↓
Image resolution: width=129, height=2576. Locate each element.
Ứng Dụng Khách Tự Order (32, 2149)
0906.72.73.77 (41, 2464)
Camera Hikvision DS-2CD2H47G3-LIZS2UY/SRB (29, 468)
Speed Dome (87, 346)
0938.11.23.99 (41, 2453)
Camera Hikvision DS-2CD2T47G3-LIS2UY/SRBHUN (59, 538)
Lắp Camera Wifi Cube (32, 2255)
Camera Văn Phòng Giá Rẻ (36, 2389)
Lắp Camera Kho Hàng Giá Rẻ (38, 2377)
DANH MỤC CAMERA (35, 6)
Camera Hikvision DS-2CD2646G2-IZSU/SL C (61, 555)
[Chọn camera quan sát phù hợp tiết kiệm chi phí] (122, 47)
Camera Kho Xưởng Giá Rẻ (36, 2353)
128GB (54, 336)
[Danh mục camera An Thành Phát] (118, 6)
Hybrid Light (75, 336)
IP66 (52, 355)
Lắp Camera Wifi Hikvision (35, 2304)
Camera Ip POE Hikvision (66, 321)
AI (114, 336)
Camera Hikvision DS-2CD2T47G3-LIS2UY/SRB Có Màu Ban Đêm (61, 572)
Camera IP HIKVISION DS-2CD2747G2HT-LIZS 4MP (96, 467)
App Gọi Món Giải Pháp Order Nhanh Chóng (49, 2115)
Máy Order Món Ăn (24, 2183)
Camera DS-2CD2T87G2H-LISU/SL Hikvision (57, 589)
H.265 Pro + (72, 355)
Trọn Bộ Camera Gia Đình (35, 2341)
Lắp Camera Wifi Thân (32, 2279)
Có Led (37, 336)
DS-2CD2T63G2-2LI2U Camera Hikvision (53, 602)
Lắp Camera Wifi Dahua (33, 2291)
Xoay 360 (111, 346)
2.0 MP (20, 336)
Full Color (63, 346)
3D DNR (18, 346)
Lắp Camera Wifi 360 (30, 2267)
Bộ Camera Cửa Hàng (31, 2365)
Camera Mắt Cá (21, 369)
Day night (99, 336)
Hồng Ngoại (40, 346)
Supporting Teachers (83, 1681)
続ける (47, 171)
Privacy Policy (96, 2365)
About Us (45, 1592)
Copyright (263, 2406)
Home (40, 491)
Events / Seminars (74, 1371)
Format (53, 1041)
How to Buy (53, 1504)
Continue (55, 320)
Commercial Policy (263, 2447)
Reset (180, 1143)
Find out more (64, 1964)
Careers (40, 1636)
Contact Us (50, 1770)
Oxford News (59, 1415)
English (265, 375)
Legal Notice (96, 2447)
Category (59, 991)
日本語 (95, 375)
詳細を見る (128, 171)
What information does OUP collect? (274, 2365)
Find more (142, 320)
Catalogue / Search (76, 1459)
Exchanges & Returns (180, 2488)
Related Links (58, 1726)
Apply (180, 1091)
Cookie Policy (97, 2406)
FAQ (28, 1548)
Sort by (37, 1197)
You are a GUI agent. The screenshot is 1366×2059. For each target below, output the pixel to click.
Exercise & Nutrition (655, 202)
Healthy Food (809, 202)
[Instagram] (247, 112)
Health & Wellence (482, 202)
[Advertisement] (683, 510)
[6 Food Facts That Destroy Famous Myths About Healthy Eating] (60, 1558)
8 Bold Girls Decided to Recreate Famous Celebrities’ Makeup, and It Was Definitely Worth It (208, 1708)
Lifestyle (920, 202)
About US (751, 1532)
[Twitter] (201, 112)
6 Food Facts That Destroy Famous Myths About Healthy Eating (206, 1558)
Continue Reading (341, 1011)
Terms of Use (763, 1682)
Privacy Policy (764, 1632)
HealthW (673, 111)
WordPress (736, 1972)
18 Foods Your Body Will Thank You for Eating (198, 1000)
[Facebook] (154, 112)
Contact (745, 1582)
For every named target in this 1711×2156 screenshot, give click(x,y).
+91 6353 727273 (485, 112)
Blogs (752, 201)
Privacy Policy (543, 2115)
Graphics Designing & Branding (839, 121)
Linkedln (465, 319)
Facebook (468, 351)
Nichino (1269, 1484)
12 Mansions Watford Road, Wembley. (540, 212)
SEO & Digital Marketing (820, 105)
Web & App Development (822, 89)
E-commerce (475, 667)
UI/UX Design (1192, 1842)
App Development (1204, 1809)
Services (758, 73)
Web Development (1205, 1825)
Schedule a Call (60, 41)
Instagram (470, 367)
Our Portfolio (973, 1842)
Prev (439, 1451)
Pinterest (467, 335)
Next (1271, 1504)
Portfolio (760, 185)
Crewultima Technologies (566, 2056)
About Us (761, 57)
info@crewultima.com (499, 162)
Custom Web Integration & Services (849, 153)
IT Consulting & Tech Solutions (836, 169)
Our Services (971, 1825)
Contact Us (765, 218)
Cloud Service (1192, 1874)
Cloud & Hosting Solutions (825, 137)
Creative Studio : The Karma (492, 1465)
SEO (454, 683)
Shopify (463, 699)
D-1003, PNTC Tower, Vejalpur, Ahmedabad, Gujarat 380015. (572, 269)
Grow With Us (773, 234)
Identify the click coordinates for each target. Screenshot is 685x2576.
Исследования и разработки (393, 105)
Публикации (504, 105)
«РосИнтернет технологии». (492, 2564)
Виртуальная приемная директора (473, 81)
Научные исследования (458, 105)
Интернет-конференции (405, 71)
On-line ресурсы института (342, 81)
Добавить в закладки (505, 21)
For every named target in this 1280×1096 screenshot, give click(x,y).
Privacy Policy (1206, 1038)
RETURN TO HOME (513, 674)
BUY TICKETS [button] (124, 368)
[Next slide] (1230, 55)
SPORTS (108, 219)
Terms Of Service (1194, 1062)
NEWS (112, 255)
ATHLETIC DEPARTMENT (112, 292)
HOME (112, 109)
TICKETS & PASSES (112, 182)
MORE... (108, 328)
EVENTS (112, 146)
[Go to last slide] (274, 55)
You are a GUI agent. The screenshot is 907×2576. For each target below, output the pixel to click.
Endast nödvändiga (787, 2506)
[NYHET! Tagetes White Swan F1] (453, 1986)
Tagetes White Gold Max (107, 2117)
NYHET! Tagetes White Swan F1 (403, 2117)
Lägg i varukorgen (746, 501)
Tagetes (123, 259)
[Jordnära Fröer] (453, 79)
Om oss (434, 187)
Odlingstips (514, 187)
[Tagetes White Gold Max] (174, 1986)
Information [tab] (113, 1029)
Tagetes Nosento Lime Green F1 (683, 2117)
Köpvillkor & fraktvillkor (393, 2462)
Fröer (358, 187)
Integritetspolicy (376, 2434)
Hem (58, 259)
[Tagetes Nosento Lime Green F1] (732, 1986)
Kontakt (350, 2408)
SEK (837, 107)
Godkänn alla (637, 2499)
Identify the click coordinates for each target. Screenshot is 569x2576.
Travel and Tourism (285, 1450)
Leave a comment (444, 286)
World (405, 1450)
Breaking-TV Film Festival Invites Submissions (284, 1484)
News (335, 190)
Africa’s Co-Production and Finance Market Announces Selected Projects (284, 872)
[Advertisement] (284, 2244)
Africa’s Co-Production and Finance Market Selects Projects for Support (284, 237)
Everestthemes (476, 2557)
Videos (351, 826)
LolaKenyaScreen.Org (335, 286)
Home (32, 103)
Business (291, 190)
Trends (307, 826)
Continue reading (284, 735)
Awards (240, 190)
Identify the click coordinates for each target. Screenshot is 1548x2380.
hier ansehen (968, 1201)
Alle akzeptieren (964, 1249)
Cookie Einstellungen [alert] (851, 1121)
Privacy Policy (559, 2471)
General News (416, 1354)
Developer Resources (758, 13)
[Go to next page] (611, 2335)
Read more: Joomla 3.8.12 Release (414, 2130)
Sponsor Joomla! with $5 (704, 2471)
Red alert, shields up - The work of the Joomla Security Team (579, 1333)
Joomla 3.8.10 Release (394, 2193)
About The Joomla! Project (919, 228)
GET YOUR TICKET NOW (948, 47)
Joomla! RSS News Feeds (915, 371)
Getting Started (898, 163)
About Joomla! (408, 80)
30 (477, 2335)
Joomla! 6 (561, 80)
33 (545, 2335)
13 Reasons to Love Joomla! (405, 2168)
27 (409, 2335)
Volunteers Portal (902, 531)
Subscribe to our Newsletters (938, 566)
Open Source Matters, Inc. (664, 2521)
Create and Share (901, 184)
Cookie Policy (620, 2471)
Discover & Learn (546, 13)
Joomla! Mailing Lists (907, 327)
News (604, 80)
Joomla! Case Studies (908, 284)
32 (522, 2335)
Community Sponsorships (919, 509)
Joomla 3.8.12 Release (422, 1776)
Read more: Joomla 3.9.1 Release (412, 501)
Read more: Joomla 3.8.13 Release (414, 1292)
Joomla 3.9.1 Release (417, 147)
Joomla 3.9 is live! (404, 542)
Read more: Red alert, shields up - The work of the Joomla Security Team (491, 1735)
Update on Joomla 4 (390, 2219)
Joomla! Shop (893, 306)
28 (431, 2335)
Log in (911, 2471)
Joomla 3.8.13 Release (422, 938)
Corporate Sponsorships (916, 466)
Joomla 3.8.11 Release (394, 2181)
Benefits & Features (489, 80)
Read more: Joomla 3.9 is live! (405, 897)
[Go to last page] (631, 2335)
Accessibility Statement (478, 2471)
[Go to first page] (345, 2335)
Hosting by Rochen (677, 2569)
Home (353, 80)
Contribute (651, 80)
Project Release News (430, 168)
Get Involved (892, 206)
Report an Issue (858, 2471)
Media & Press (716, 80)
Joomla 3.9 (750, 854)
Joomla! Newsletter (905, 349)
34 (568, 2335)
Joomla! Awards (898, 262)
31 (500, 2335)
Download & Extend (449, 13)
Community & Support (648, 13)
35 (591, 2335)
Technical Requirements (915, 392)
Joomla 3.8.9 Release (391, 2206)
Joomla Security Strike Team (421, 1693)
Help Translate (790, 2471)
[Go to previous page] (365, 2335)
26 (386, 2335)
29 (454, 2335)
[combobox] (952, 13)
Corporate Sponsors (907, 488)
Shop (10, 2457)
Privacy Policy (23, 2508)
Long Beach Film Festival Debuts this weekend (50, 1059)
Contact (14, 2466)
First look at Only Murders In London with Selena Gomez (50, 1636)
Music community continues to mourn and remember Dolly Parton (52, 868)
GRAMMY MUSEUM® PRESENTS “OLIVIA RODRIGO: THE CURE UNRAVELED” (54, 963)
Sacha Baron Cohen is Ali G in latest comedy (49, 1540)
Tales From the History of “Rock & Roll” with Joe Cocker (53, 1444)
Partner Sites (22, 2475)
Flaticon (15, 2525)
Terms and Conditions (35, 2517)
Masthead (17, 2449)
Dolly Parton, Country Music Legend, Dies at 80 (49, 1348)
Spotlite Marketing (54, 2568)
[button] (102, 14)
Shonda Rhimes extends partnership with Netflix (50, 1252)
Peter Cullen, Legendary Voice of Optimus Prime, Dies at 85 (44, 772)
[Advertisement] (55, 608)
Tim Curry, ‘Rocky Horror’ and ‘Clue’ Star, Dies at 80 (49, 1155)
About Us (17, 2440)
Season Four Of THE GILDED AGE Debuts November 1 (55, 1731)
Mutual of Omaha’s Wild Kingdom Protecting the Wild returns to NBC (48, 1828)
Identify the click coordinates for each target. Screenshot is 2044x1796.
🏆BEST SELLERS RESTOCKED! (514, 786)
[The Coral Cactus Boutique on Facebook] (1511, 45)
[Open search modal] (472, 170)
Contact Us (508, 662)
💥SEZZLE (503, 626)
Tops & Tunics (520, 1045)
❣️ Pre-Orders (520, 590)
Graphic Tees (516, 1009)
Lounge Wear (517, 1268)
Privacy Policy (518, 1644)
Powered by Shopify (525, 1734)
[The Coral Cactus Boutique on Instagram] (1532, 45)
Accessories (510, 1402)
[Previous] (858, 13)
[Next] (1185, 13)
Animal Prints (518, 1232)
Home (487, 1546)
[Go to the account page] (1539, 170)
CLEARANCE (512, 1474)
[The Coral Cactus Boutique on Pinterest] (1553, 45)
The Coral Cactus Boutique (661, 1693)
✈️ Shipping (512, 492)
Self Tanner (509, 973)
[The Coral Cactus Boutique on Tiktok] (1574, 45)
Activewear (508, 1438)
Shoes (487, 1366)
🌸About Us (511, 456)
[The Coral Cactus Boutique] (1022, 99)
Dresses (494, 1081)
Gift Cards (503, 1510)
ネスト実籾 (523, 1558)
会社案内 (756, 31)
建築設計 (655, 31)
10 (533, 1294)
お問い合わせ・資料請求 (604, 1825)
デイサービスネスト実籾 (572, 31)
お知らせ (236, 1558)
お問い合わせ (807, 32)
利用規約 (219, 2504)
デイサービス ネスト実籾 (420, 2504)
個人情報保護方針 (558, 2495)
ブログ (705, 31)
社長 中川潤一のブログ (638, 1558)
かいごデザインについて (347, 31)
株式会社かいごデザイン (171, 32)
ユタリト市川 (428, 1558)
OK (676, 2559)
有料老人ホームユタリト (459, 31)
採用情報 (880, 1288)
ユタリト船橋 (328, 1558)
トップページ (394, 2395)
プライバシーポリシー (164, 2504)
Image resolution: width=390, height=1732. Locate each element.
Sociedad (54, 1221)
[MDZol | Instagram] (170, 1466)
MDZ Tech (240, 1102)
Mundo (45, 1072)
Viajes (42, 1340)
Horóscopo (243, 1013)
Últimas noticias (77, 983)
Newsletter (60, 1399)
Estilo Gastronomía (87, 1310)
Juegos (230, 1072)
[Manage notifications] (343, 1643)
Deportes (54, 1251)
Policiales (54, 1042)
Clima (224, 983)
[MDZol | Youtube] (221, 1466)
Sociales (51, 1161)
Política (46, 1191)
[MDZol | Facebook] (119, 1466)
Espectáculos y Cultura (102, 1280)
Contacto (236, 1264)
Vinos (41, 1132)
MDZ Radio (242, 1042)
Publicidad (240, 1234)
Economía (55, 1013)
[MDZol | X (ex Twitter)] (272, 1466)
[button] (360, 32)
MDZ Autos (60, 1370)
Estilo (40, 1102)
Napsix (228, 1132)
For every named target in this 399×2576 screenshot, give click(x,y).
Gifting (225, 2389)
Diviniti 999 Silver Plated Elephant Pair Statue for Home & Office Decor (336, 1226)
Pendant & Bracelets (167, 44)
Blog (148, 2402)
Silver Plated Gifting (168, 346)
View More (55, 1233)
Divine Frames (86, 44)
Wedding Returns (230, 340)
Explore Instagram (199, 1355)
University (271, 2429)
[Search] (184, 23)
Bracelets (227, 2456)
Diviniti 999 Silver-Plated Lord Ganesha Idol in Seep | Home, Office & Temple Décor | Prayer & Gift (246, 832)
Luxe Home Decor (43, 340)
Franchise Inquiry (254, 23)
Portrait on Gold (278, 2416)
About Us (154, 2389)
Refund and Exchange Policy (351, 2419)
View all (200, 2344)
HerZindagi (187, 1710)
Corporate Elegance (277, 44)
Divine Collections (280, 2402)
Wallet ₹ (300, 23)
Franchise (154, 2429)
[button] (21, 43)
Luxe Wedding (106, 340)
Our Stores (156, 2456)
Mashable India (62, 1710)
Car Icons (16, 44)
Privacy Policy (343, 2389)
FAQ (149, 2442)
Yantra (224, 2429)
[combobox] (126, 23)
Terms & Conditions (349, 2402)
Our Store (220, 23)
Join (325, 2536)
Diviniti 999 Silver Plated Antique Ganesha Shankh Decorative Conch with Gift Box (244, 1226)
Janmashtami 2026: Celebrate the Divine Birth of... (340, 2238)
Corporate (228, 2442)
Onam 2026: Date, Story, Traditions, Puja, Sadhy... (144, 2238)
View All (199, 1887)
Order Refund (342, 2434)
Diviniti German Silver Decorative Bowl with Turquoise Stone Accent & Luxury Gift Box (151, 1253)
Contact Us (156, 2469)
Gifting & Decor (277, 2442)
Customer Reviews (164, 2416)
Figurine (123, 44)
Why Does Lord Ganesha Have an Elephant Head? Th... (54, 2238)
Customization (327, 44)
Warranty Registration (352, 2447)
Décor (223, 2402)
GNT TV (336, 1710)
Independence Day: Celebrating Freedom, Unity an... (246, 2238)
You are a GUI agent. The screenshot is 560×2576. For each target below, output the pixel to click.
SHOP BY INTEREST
↑
» TASK INSTRUCTIONS
Only the lines above from the one with "HealthW (673, 111)" up to and including the one with "12 Mansions Watford Road, Wembley. (540, 212)" should be repeated, exactly as written.

» TASK SOLUTION
HealthW (673, 111)
WordPress (736, 1972)
18 Foods Your Body Will Thank You for Eating (198, 1000)
[Facebook] (154, 112)
Contact (745, 1582)
For every named target in this 1711×2156 screenshot, give click(x,y).
+91 6353 727273 (485, 112)
Blogs (752, 201)
Privacy Policy (543, 2115)
Graphics Designing & Branding (839, 121)
Linkedln (465, 319)
Facebook (468, 351)
Nichino (1269, 1484)
12 Mansions Watford Road, Wembley. (540, 212)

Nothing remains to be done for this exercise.